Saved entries
————
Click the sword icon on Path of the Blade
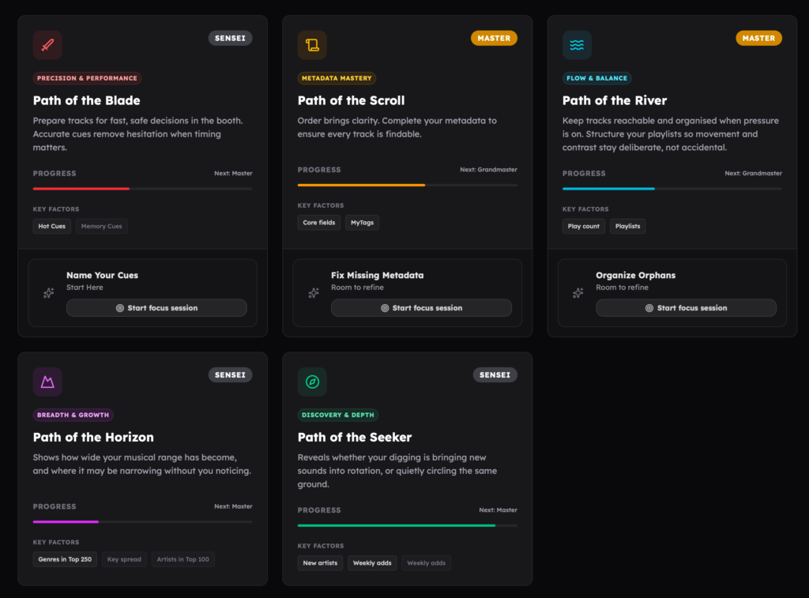The image size is (809, 598). [x=47, y=45]
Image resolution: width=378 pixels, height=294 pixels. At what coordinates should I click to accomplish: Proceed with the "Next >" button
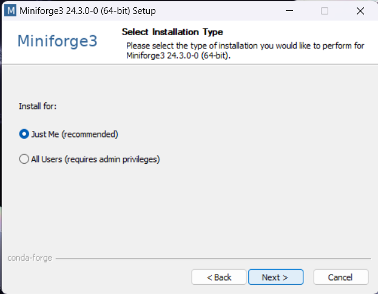(x=275, y=277)
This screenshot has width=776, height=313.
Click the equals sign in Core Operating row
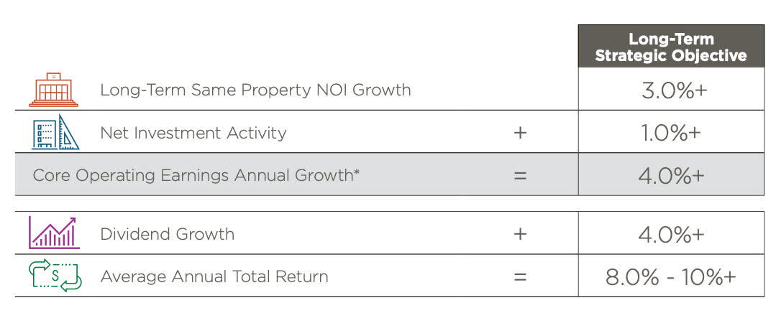pos(520,175)
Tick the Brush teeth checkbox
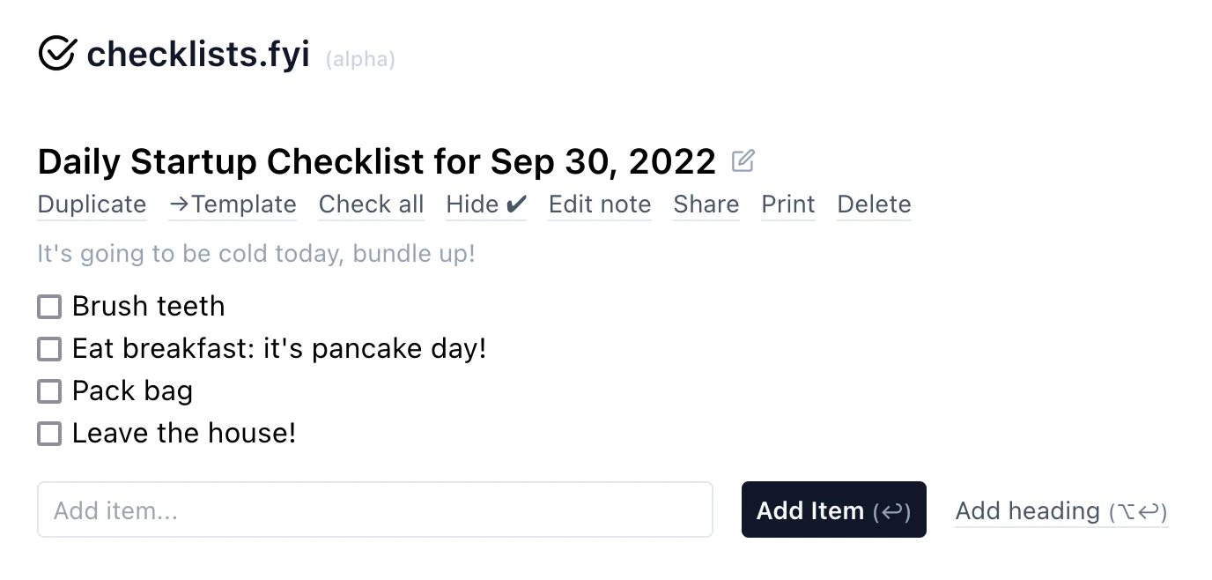This screenshot has height=580, width=1212. tap(49, 307)
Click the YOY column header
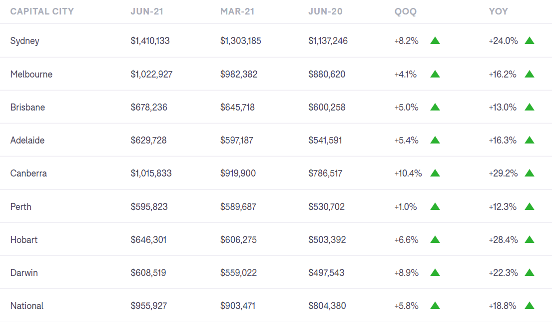 pyautogui.click(x=498, y=12)
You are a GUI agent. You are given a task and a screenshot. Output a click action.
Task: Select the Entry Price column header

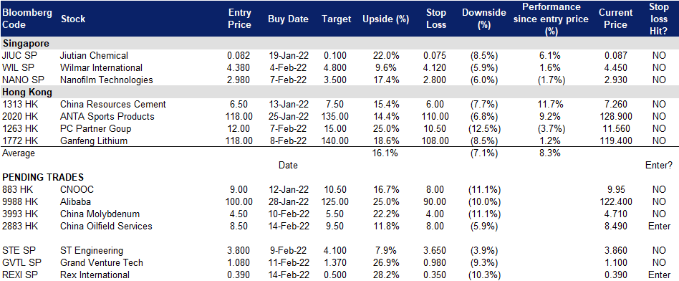pos(239,19)
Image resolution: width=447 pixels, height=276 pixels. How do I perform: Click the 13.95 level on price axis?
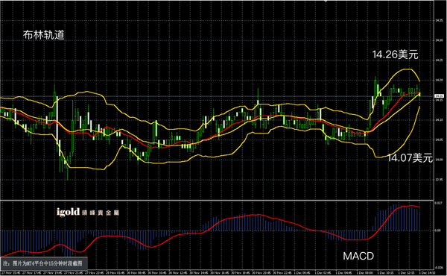click(x=439, y=180)
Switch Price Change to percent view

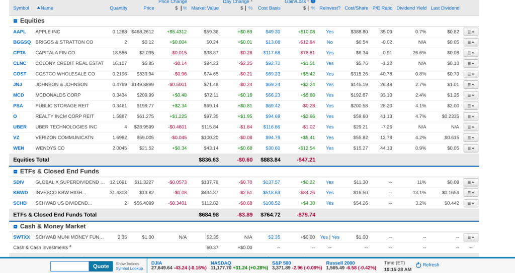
————
### Activity:
Exactly the lines from the one containing "Click the equals sign in Core Operating row" through the end of the data above: repeat those, both ends included, and nothing else. Skip the pictures.

### Solution below:
Click the equals sign in Core Operating row
pos(520,175)
Tick the Brush teeth checkbox
This screenshot has height=580, width=1212. tap(49, 307)
Click the YOY column header
 pyautogui.click(x=498, y=12)
You are a GUI agent. You are given a task and a screenshot. Output a click action.
Task: Select the Entry Price column header

pos(239,19)
Image resolution: width=447 pixels, height=276 pixels. How do I perform: Click the 13.95 level on price axis?
click(x=439, y=180)
Switch Price Change to percent view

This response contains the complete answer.